* [ESTRATTO DEL TESTO]
====

Tassazione degli extraprofitti: le proposte di MI per la ripresa dell’economia
Nel periodo dell’anno in cui il Governo provvede a scrivere la legge di bilancio per l’esercizio successivo, torna a discutersi di extraprofitti.
Durante la seduta del Consiglio dei ministri dello scorso 15 ottobre è stata approvata la manovra 2025, che adesso affronterà l’iter di approvazione parlamentare. Stando invece al comunicato stampa divulgato, si tratterebbe non di una vera e propria tassa, ma di un anticipo di cassa, che dovrà/potrà essere recuperato, prevedendo il rinvio delle deduzioni su svalutazioni di crediti, avviamenti e svalutazioni legate all’introduzione dei principi Ifrs9, per due annualità: il 2025 e il 2026. Il contributo trattenuto con il rinvio delle deduzioni verrà recuperato gradualmente nell’arco del triennio successivo alle due annualità, dunque tra il 2027 e il 2029.
Sebbene cosa si intenda tecnicamente per extraprofitto non sia ancora del tutto chiaro, è certo che le banche abbiano visto incrementare i propri ricavi (soprattutto per il rialzo dei tassi dei mutui) senza subire alcun incremento dei costi sulla provvista dei fondi. In sostanza, all’aumento dell’onere del costo del denaro per famiglie e imprese non è stato affiancato un aumento di quello che viene dato al correntista. Ed è su questo gap che dovrebbe essere calcolata l’aliquota di prelievo sugli extraprofitti.

====

Voci memorizzate:

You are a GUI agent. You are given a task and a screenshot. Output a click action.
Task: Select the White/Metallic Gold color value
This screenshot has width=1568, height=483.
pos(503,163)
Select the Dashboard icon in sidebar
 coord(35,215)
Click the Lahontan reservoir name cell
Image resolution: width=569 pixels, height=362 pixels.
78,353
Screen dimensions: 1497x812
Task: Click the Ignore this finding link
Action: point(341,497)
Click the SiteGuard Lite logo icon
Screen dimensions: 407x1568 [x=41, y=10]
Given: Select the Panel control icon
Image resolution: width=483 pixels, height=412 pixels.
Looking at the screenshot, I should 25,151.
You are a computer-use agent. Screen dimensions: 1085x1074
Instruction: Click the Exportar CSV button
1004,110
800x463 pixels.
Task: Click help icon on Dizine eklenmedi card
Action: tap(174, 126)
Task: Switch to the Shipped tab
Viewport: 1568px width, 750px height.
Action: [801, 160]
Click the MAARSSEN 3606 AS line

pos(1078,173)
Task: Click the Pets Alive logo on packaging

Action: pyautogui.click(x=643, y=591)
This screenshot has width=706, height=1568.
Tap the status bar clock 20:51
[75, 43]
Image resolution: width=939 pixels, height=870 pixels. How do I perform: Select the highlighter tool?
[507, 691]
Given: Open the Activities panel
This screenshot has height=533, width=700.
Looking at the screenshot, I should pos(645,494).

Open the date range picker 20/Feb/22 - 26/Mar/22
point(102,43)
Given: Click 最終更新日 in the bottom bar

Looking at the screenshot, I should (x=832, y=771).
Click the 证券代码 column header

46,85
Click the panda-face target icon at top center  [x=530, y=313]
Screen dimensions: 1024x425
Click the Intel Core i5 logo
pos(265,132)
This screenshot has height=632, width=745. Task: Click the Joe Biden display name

====

* [ELENCO DEI COMPITI]
- 1) Rispondi a queste domande sull'estratto sugli extraprofitti:
(a) In quale data il Consiglio dei ministri ha approvato la manovra 2025?
(b) Per quali due annualità è previsto il rinvio delle deduzioni?
(c) Per quale motivo, soprattutto, sono aumentati i ricavi delle banche?
- 2) Prosegui per favore l'estratto sugli extraprofitti dopo la sua ultima frase.
Il materiale qui sopra non serve.

* [RISPOSTE PER COMPITO]
- 1)
(a) Il 15 ottobre.
(b) Il 2025 e il 2026.
(c) Per il rialzo dei tassi dei mutui.

- 2)
In particolare, secondo i sindacati, solo nei primi sei mesi del 2024 le banche avrebbero generato utili già per oltre 12 miliardi di euro. Uno studio di Unimpresa quantifica in 8,1 miliardi le tasse pagate dalle banche nel 2023 su 40,6 miliardi di utili, con un tax rate (il rapporto tra tasse versate nelle casse dello Stato e profitti) pari al 20,1%. Una percentuale, si sottolinea, «nettamente inferiore» alla media italiana per aziende e lavoratori stabilmente superiore al 42%.
Tale disallineamento induce a chiedersi se non sia opportuno, sul fronte dell’equità sociale, richiamare a un contributo di solidarietà interlocutori finanziari che certamente hanno a disposizione cifre da capogiro in termini di utili e, se si guarda ai sondaggi, più del 70% degli italiani si è dichiarato favorevole, in linea generale, ad applicare iniziative di questo tipo.
Questa proposta non è una novità: si pensi al contributo straordinario contro il caro bollette, introdotto dal d.l. n. 21 del 2022 all’art. 37, pari al 10% degli extra-profitti delle imprese operanti nel settore energetico, al fine di contenere per le imprese e i consumatori gli effetti dell’aumento dei prezzi e delle tariffe di settore; o, ancora prima, alla ‘Robin Hood Tax’ (ex art. 81, d.l. n. 112 del 2008), ovvero una extra-imposta sulle imprese energetiche, poi dichiarata incostituzionale dalla Corte principalmente per la sua permanenza a regime. Da ultimo poi, nel 2023, il Governo aveva già ipotizzato una soluzione analoga che prevedesse un contributo una tantum a carico degli istituti di credito, poi in parte modificato con la possibilità per le Banche di evitarne il pagamento a condizione che avessero rafforzato il proprio patrimonio fino ad una soglia uguale a due volte e mezzo il valore dell’imposta che sarebbe stata a carico del singolo istituto.
Tuttavia, dal momento che in parte qua le banche si comportano come un’impresa (e quindi ciò che si vorrebbe tassare è molto vicino al concetto di utile aziendale), c’è chi dubita della sostenibilità di tale iniziativa sia per opacità in termini di costituzionalità di un’imposta così concepita, sia per l’impatto che essa avrebbe sull’economia reale. Altri mettono in guardia dal fatto che un brutale prelievo o tassa avrebbe effetti distorsivi proprio su quelle banche più legate ai territori e che sostengono maggiormente le Pmi senza poter essere in grado di sostenere la falce dell’imposizione così costruita.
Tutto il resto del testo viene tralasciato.